I have a need to inject a set of structured data of unknown length into a conversation prompt. Let’s say I have:
A question customer has asked about and we are responding to
The potential resolution status
ID of that thing in the database
There is a list of unknown length of these questions and their structured metadata, and we write them all into the prompt (along with individual dynamic variables). When the agent talks with the customer about the outstanding questions, and the customer interacts, the resolution statuses are updated and able to be referenced, because they have been discussed, but the IDs aren’t able to be referenced (also via a custom function), because they haven’t been discussed. I notice that if I ask about the ID of a question, then it actually populates properly when a webhook is called. The others are not.
Has anyone else run into this? Still trying to figure out a solution here.
Based on the available sources, there’s a known issue where dynamic variables in conversation flows may not populate correctly unless they’re explicitly referenced during the conversation.(1)
From the Discord community, one user reported: “I have some dynamic messages based on data from my webhook that is generated from the caller’s phone number however this doesn’t populate and the agent is unaware of the value of the variables, if my conversation is, ‘Read “{{something}}”’, the agent literally says the characters and the word something.”(1) The resolution noted was that dynamic variables should populate correctly when the webhook returns proper values.(1)

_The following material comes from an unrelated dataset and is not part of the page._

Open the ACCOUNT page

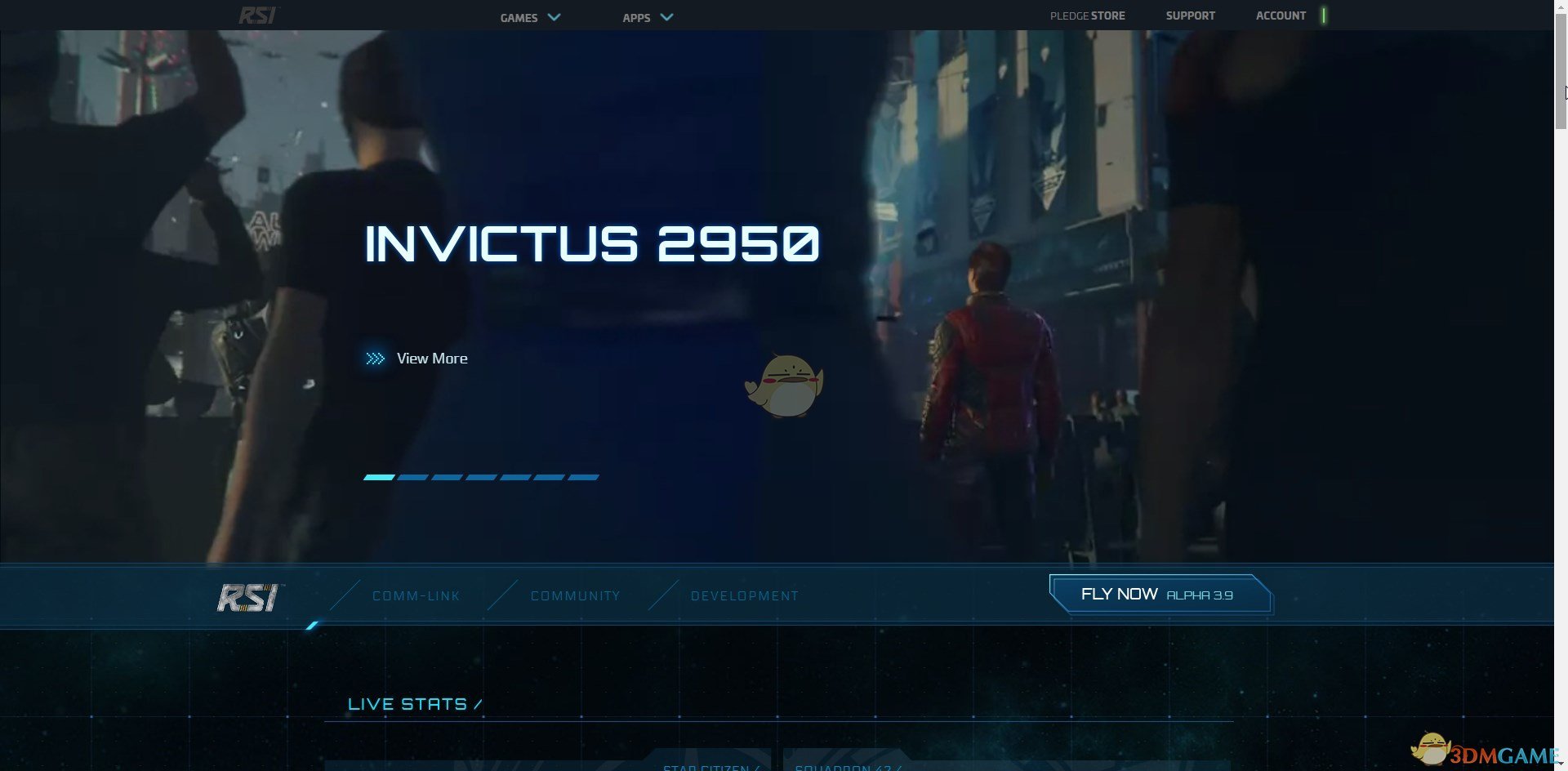tap(1281, 16)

What’s happening in your case:
When you inject structured data with IDs that aren’t explicitly discussed in the conversation, the LLM may not “activate” or reference those variables in its context, preventing them from being accessible to webhooks or custom functions. Only when you explicitly ask about the ID does it become part of the active conversation context, making it available for webhook calls.
Potential approaches:
Explicitly reference all IDs in the prompt - Instruct the agent to internally note or acknowledge all IDs at the start of the conversation, even if not spoken aloud to the customer
Use Custom Functions - Custom Functions in Retell AI can make GET, POST, PUT, PATCH, and DELETE requests with custom headers and query parameters.(2) You could structure your custom function to always pass the full list of IDs as parameters, regardless of what’s been discussed
Leverage Post-Call Analysis - Use Post-Call Analysis to extract and map the data you want from the conversation, which can capture information more reliably after the call ends(3)

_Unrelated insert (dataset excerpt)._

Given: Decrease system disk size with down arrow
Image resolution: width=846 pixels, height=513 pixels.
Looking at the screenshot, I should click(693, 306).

Store data in webhook payload - When using webhooks, the system sends structured JSON-formatted data to your endpoint.(4) You could structure your initial webhook to include all IDs upfront, maintaining them in your backend rather than relying on the conversation context
The core issue appears to be that Retell AI’s context-persistent transformer maintains conversation state,(5) but variables not actively referenced in the dialogue may not be fully accessible to downstream functions until they’re explicitly mentioned.